You are asked to filter the data below and copy every line holding "computer".

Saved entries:
──────────────────────────────
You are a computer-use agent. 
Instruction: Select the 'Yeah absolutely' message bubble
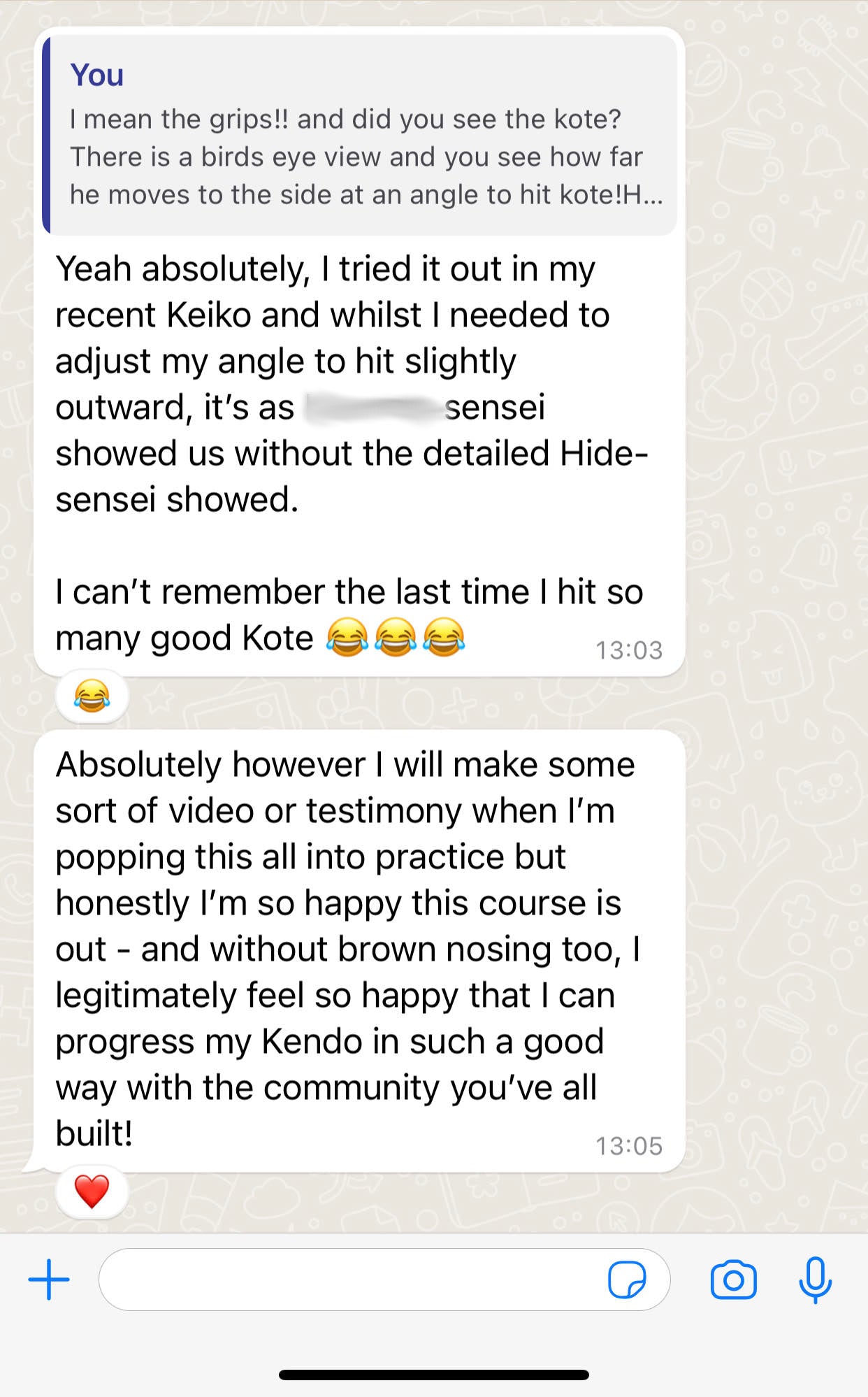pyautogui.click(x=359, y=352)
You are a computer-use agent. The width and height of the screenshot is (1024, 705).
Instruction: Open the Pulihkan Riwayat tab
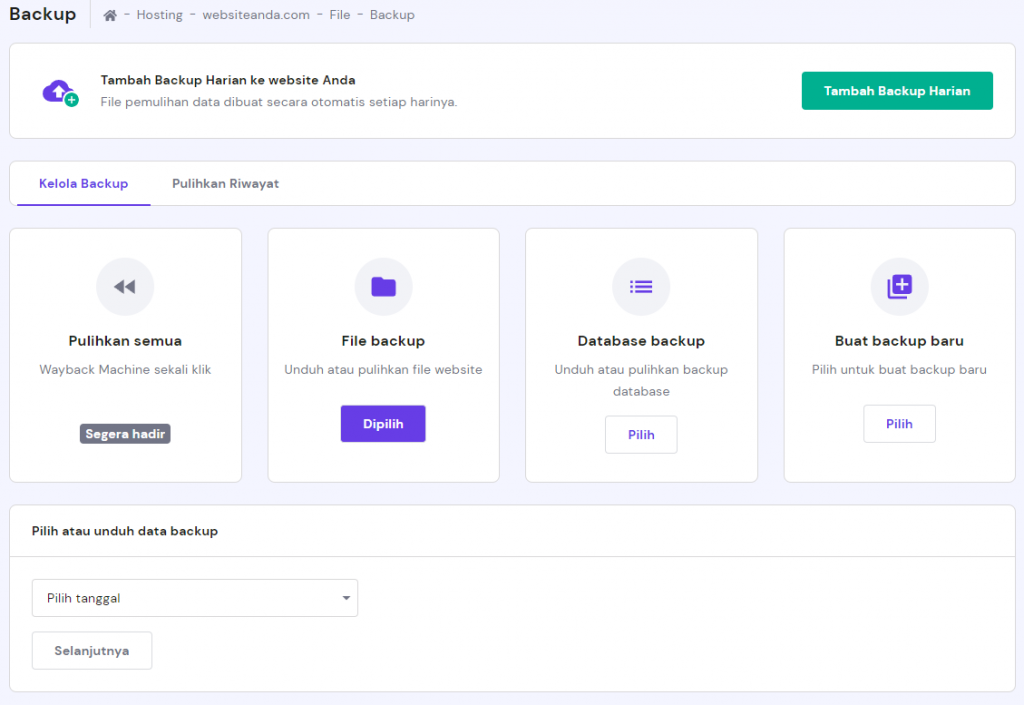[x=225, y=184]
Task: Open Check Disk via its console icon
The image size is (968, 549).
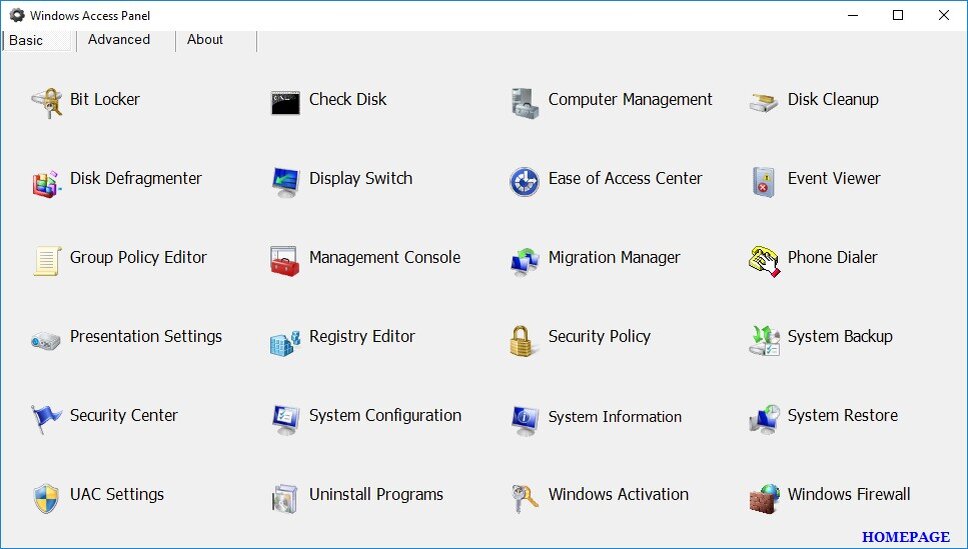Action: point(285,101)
──────────────────────────────
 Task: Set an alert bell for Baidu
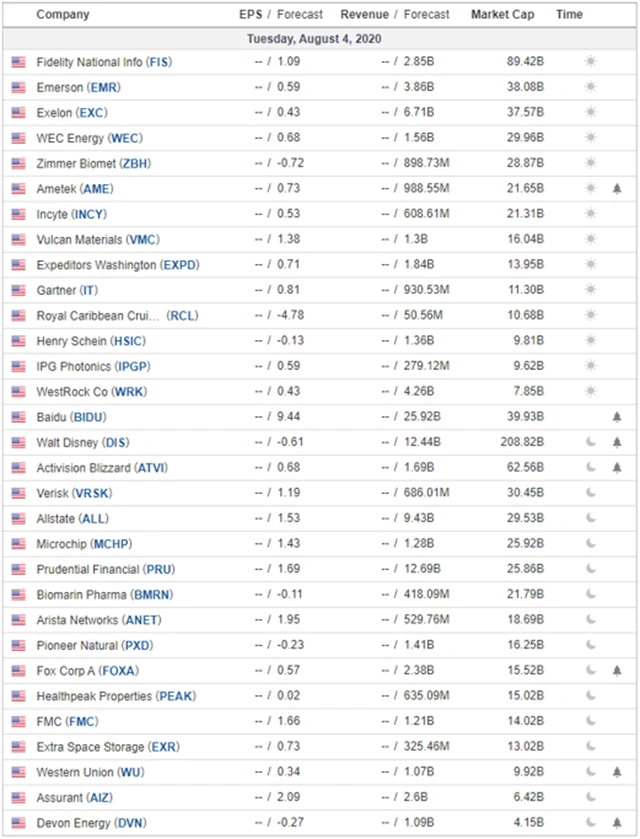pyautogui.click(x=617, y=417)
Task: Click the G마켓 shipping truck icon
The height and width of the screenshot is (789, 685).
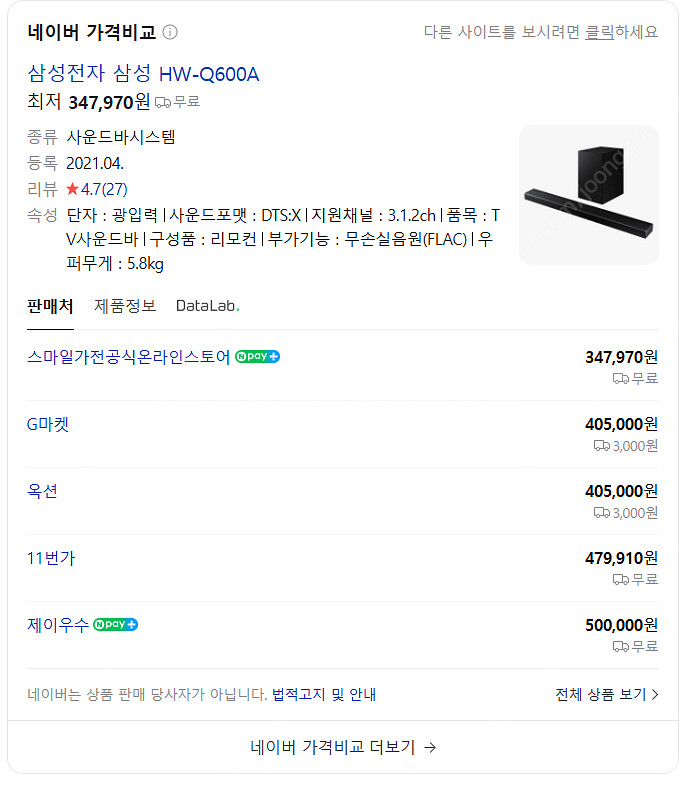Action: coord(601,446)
──────────────────────────────
Response area:
You are a computer-use agent. 
You are a computer-use agent. The width and height of the screenshot is (1024, 705).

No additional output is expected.